(Data items)

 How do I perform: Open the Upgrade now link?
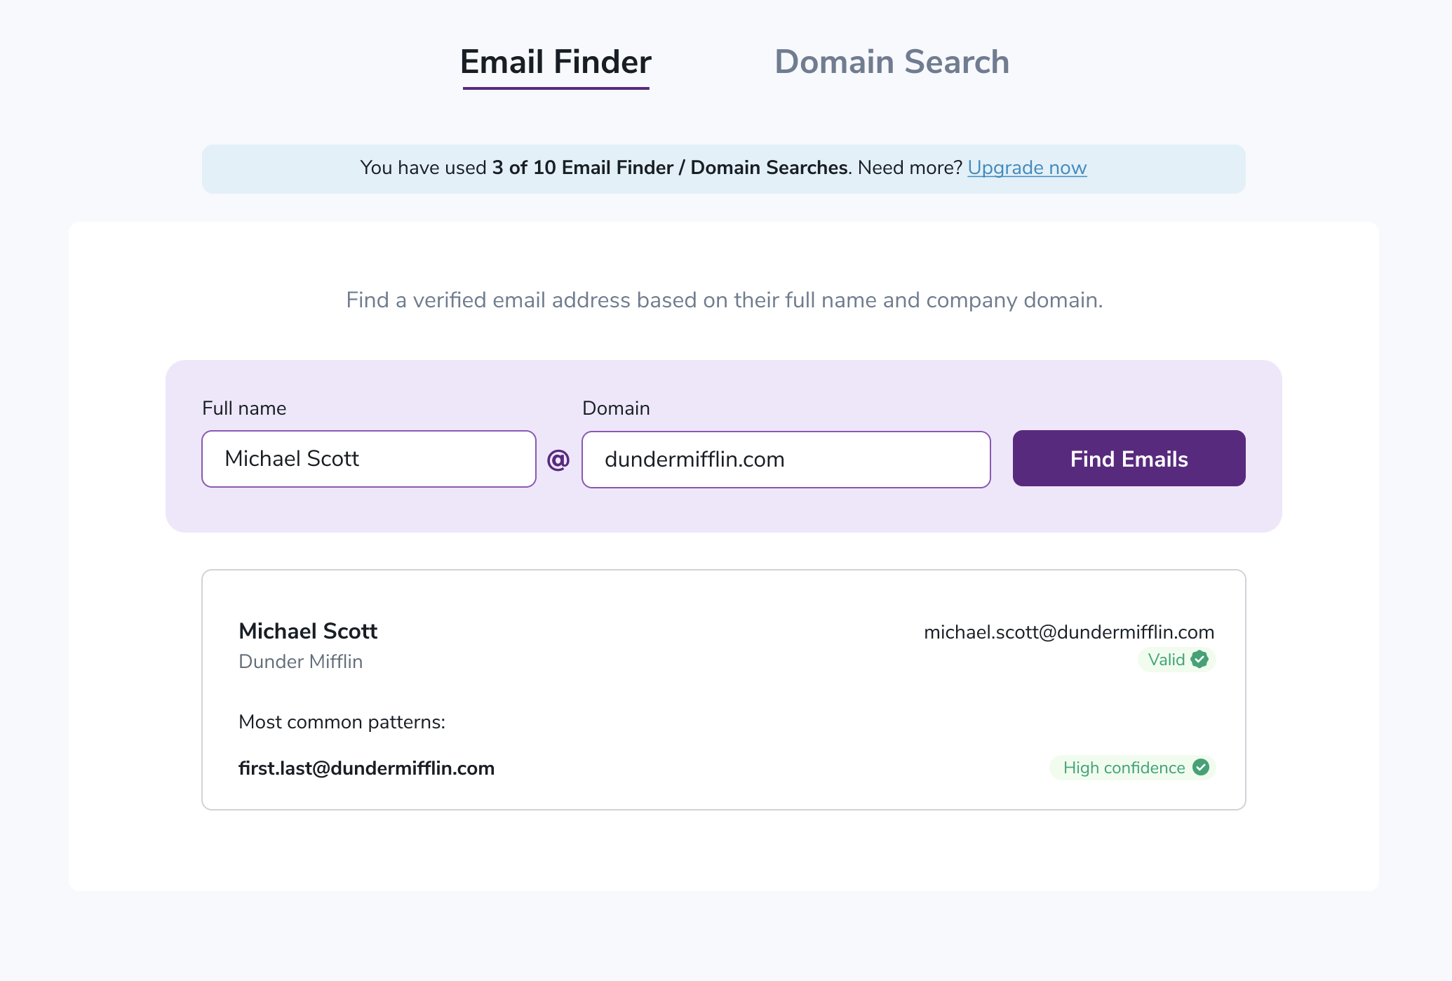(1026, 168)
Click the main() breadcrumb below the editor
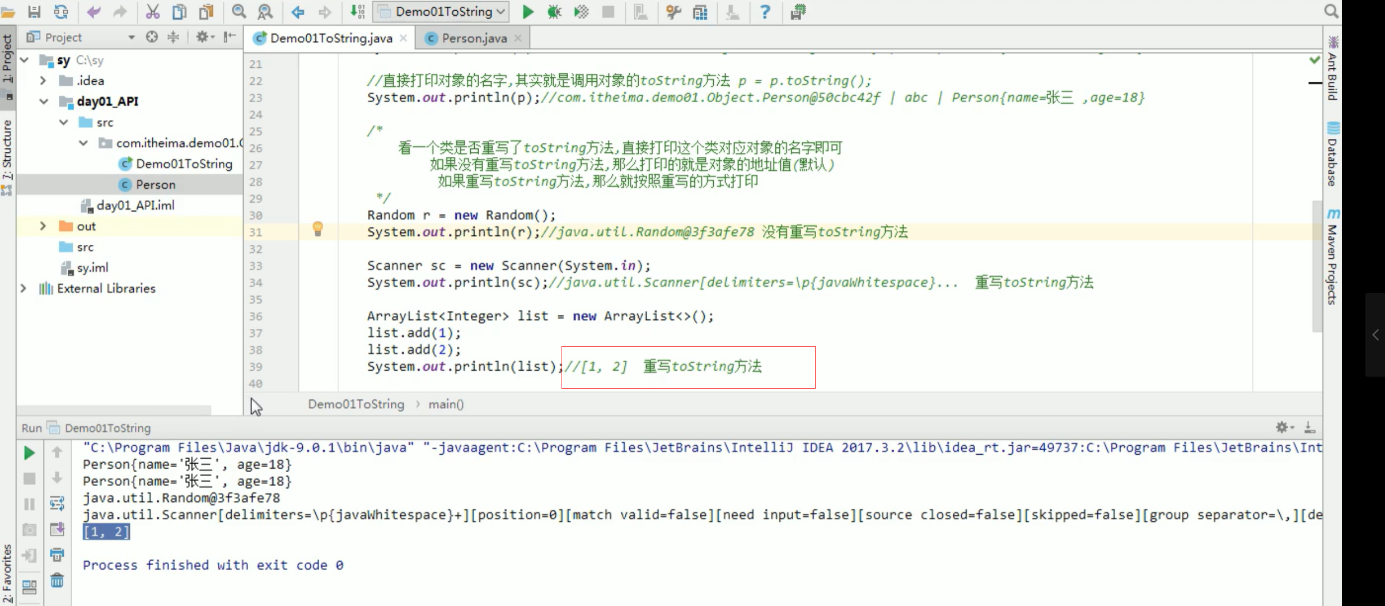This screenshot has width=1385, height=606. tap(446, 404)
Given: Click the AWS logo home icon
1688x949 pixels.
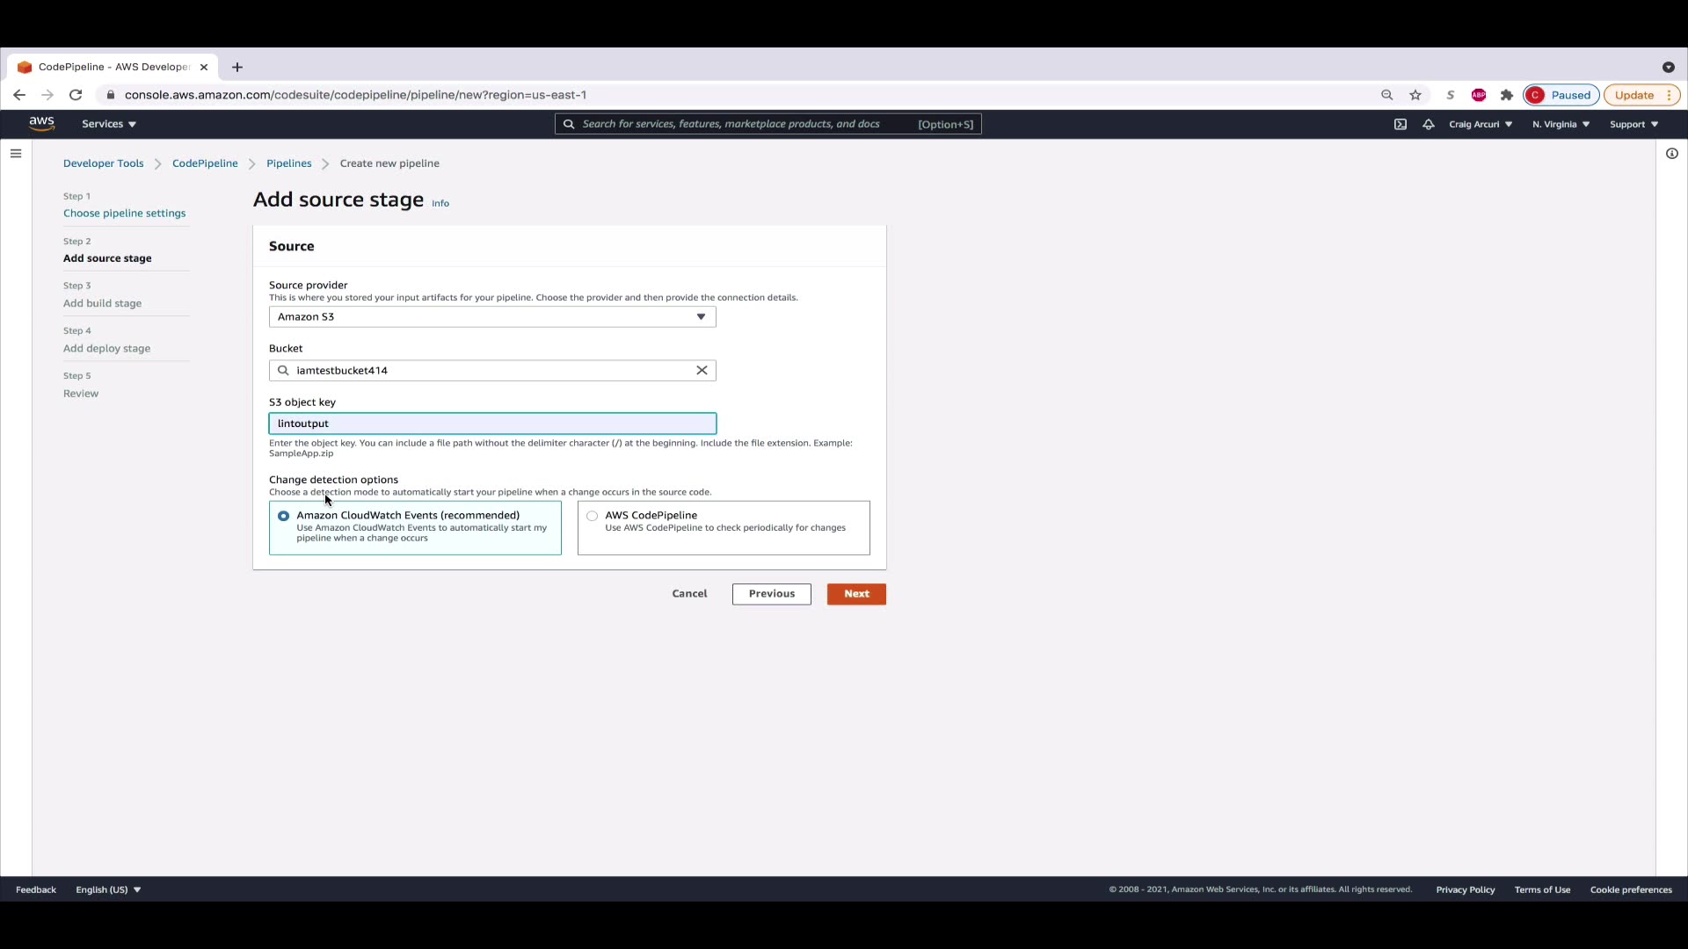Looking at the screenshot, I should 41,124.
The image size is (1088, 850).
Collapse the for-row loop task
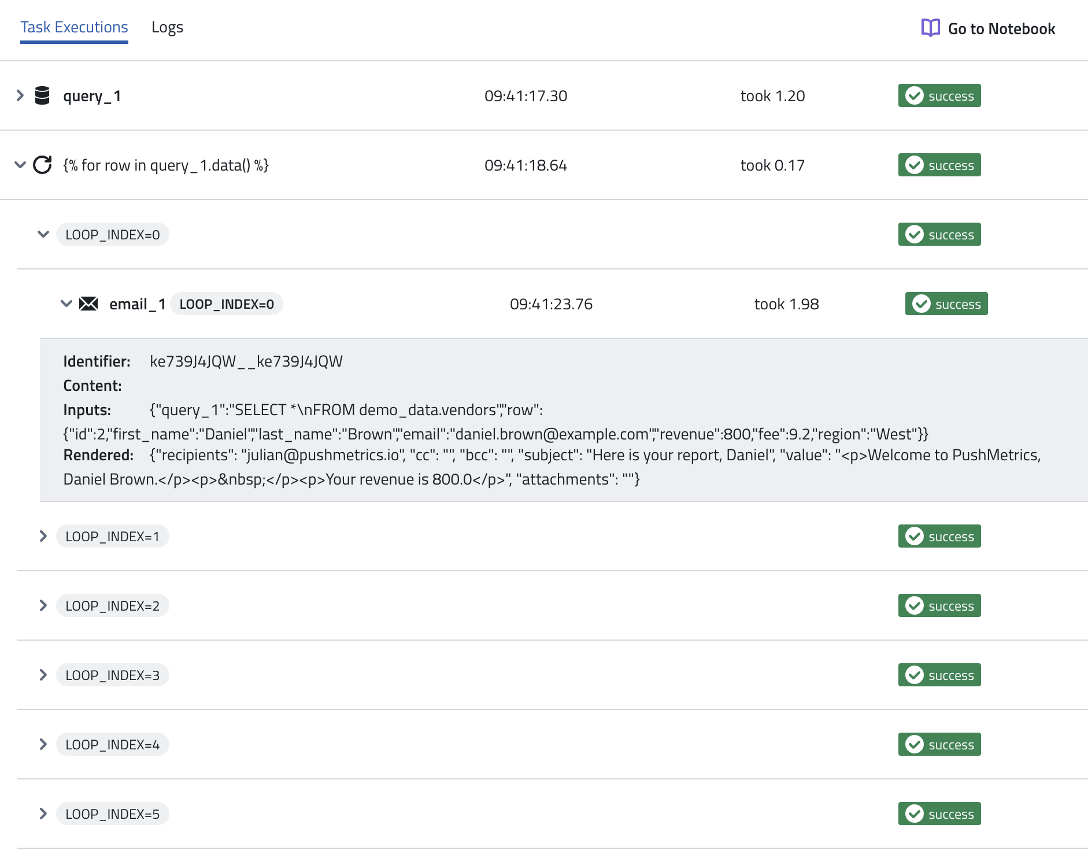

Exercise aim — An exact copy of the records above is required, leaving out the pictures.

Written solution —
 How do I perform: Open the Upgrade now link?
(1026, 168)
Click the main() breadcrumb below the editor
This screenshot has width=1385, height=606. tap(446, 404)
Given: Click the AWS logo home icon
1688x949 pixels.
Looking at the screenshot, I should 41,124.
The image size is (1088, 850).
Collapse the for-row loop task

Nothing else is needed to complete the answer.